Le Royaume-Uni, la Belgique, l’Allemagne, la France, les Émirats arabes unis et la Jordanie ont déjà largué – ou vont larguer – par avion des dizaines de tonnes d’aide humanitaire sur Gaza. Paris doit ainsi acheminer 40 tonnes d’aide à partir de vendredi 1er août.
Il s’agit de répondre à une situation d’une gravité inédite : la bande de Gaza est désormais menacée d’une "famine généralisée", selon l’ONU.
Cette méthode suscite l’inquiétude de plusieurs voix du secteur humanitaire. Pierre Micheletti, médecin, ancien président d’Action contre la faim et de Médecins du monde, fait le point pour France 24.
France 24 : Le volume total d’aide livrée depuis dimanche – par avion et par camion – est-il insuffisant ?
Pierre Micheletti : Il faut être honnête sur cette réalité. Nous nous trouvons face à un "gap" volumétrique considérable. Avant les événements dramatiques d’octobre 2023 et la guerre qui embrase Gaza depuis, entre 500 et 600 camions entraient quotidiennement à Gaza. Rappelons qu’ils ne contenaient pas uniquement des denrées alimentaires, mais aussi des médicaments et d’autres produits indispensables.
Aujourd’hui, on annonce une centaine de camions par voie terrestre, en plus des quelques largages aériens. On voit bien qu’on n’est pas du tout sur le rétablissement des flux antérieurs.
Quand on examine les envois aériens, toutes origines confondues, la question est : vont-ils atteindre une volumétrie suffisante pour nourrir deux millions de personnes, assez vite, face à l’urgence actuelle ? J’en doute.
Et on ne parle ici que du volume d’aide brut qui parvient sur le territoire. Lutter contre la famine, ce n’est pas juste compter des avions et des camions d’aide alimentaire : c’est veiller à la mise en œuvre effective des quatre composantes de la sécurité alimentaire, dont la disponibilité que je viens d’évoquer. (...)

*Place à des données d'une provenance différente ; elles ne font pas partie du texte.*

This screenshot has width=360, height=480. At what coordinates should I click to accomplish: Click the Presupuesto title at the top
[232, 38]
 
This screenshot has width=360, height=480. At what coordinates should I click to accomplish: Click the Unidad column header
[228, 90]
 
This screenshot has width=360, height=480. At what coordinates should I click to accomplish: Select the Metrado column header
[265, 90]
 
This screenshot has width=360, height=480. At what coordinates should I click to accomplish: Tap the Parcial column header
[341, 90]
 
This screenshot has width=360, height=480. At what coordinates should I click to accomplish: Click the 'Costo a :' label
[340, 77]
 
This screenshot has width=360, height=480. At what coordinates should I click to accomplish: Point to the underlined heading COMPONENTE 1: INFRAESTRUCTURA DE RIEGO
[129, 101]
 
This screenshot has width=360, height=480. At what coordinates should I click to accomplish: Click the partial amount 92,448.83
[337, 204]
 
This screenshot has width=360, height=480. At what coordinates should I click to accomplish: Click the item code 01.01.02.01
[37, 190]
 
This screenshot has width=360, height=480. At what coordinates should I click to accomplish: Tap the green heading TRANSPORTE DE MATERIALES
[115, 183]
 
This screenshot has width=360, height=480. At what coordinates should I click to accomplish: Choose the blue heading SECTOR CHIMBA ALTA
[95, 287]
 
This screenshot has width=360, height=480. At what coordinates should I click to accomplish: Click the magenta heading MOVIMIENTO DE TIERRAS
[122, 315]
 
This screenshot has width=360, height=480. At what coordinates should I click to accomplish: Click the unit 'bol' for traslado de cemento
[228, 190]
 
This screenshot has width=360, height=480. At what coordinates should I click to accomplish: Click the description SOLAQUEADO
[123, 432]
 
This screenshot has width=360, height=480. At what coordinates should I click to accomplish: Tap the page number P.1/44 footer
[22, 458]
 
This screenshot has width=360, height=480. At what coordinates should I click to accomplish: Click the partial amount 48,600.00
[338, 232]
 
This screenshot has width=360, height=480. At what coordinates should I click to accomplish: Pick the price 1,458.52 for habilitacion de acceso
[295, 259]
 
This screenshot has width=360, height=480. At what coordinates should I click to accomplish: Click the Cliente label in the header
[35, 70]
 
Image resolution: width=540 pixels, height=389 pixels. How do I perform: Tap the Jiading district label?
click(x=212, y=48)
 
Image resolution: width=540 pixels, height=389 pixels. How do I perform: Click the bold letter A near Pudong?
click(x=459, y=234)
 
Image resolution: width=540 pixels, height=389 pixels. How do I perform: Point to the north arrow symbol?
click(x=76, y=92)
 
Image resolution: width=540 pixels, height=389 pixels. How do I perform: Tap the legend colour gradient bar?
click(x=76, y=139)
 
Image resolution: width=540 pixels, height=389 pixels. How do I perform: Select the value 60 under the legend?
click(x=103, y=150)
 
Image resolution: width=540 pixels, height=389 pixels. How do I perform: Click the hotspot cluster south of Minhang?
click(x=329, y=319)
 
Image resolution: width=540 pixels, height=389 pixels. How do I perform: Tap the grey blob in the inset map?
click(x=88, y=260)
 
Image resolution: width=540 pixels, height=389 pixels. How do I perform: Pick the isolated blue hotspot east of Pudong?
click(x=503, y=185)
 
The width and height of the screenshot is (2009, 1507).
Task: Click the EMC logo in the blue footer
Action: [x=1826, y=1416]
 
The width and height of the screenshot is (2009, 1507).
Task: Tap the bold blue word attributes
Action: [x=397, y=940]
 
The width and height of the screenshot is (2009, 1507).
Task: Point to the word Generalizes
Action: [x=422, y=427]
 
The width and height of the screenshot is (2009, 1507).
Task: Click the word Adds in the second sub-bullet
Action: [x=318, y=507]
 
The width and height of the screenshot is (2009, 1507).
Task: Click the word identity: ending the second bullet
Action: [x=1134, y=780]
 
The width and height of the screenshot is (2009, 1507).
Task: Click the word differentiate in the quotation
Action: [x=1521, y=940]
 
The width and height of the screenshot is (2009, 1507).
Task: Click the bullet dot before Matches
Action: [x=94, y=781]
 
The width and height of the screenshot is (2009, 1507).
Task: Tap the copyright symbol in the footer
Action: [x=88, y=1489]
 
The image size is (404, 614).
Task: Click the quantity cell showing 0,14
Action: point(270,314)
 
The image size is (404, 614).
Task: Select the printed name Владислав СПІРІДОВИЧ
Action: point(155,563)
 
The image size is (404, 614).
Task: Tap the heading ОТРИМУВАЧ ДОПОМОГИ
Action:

est-ce que la population civile, selon son état de faiblesse, son état de dénutrition, ses moyens de locomotion, va pouvoir aller à la rencontre de ces colis ? Il y a une question d’accès géographique – selon où les gens se trouvent – mais aussi un accès financier.
Un marché noir fleurit sur le territoire, et il risque d’être renforcé par le largage aérien. En effet, si cette nourriture distribuée gratuitement entre dans un circuit de marché noir, est-ce que la population aura les moyens de l’acquérir ?
Cette question se pose d’autant plus pour les plus pauvres – et on peut penser que sur les deux millions de survivants à Gaza, peu sont dans une situation financière favorable.
Il y a aussi le risque lié à la précision nécessaire de ces envois aériens. Comment éviter des accidents s’ils tombent sur des zones densément peuplées ? C’est un danger que j’ai pu constater sur d’autres territoires, comme au Soudan du Sud.
Troisième pilier, troisième faille : l’utilisabilité. Même si des gens parviennent à rentrer chez eux avec quelques kilos de farine, encore faut-il pouvoir la cuisiner – avoir des gamelles, du combustible, de l’eau potable, et préparer la nourriture dans des conditions qui ne créent pas de diarrhées catastrophiques. Les gens étant en déplacement constant, ils ne se déplacent pas forcément avec gamelles, carburant et eau potable.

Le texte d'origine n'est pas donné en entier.